* [Set of tasks]:
A – Name every repository that the Anwiki-to-CMS migration ticket mentions.
B – Continue the Anwiki-to-CMS migration ticket from where it stops.

* [Quoted passage]:
-- Begin --
Opened 5 years ago

Closed 4 years ago

#1170 closed change (fixed)

[adblockplus.org Anwiki to CMS migration] Migrate content

Reported by: trev Assignee: kzar
Priority: P3 Milestone:
Module: Websites Keywords:
Cc: manvel@…, greiner, kzar Blocked By:
Blocking: #2035 Platform: Unknown
Ready: yes Confidential: no
Tester: Verified working: no
Review URL(s):

http://codereview.adblockplus.org/5636796054503424/

Description

Background

We want to replace Anwiki by our own CMS which is implemented in the sitescripts repository. The content needs to be converted to the new format, at this point we can use raw HTML rather than converting it to Markdown.

What to change

We don't need to access Anwiki directly, the content mirror in the www repository can be used instead. The converted content should be added to wwwnew repository (probably going to be renamed into web.adblockplus.org later).

Attachments (1)

convert.py (11.2 KB) - added by trev 5 years ago.
Conversion script

Download all attachments as: .zip

Change History (22)

Changed 5 years ago by trev

Conversion script

comment:1 Changed 5 years ago by trev

I attached the conversion script I have so far. I seem to remember that it didn't merge translatable strings in an optimal way but looking a the generated results I could only find an issue in getting_started_installation.json:

  "s10": {
    "message": "There is a number of other problems that can occur during extension installation. Please have a look at the"
-- End --
* [Supplied material]:
-- Begin --
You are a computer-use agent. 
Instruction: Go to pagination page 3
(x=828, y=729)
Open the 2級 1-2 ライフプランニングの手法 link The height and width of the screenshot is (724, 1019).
-- End --
* [Expected outputs]:
A – sitescripts, www, wwwnew

B –
  },
  "s11": {
    "message": "http://kb.mozillazine.org/Unable_to_install_themes_or_extensions_-_Firefox"
  },
  "s12": {
    "message": "MozillaZine Knowledge Base"
  },
  "s13": {
    "message": "for solutions."
  }

This sentence has been split up into four strings, there should really be only two:

  "s10": {
    "message": "There is a number of other problems that can occur during extension installation. Please have a look at the <a>MozillaZine Knowledge Base</a> for solutions."
  },
  "s11": {
    "message": "http://kb.mozillazine.org/Unable_to_install_themes_or_extensions_-_Firefox"
  }

The other problem is that this script will only consider that default page type. We also have custom interface and preftable types in Anwiki, the pages using these will have to be replaced by Jinja2 templates that are fed some data. And there is also the subscriptions page using type subscriptionlist - here we definitely won't get around manual conversion (the main part of that page is already being pre-generated via a template, Anwiki only adds the localizable parts).

comment:2 Changed 5 years ago by kzar

  • Owner set to kzar

comment:3 Changed 5 years ago by kzar

I've been working on the conversion script under this repo https://bitbucket.org/adblockplus/website-converter and I've otherwise been making manual changes to my local copy of wwwnew. Going away tomorrow for a few days but will submit a code review request when it's "done".

Making good progress anyway, I have fixed the issue you mentioned with getting_started_installation.json and several other bits and bobs.

  • Dave.

comment:4 Changed 5 years ago by kzar

@trev I've been looking at the interface type, not sure the best way to go about it. I've created a template no problem but what's the best way to feed data through into it?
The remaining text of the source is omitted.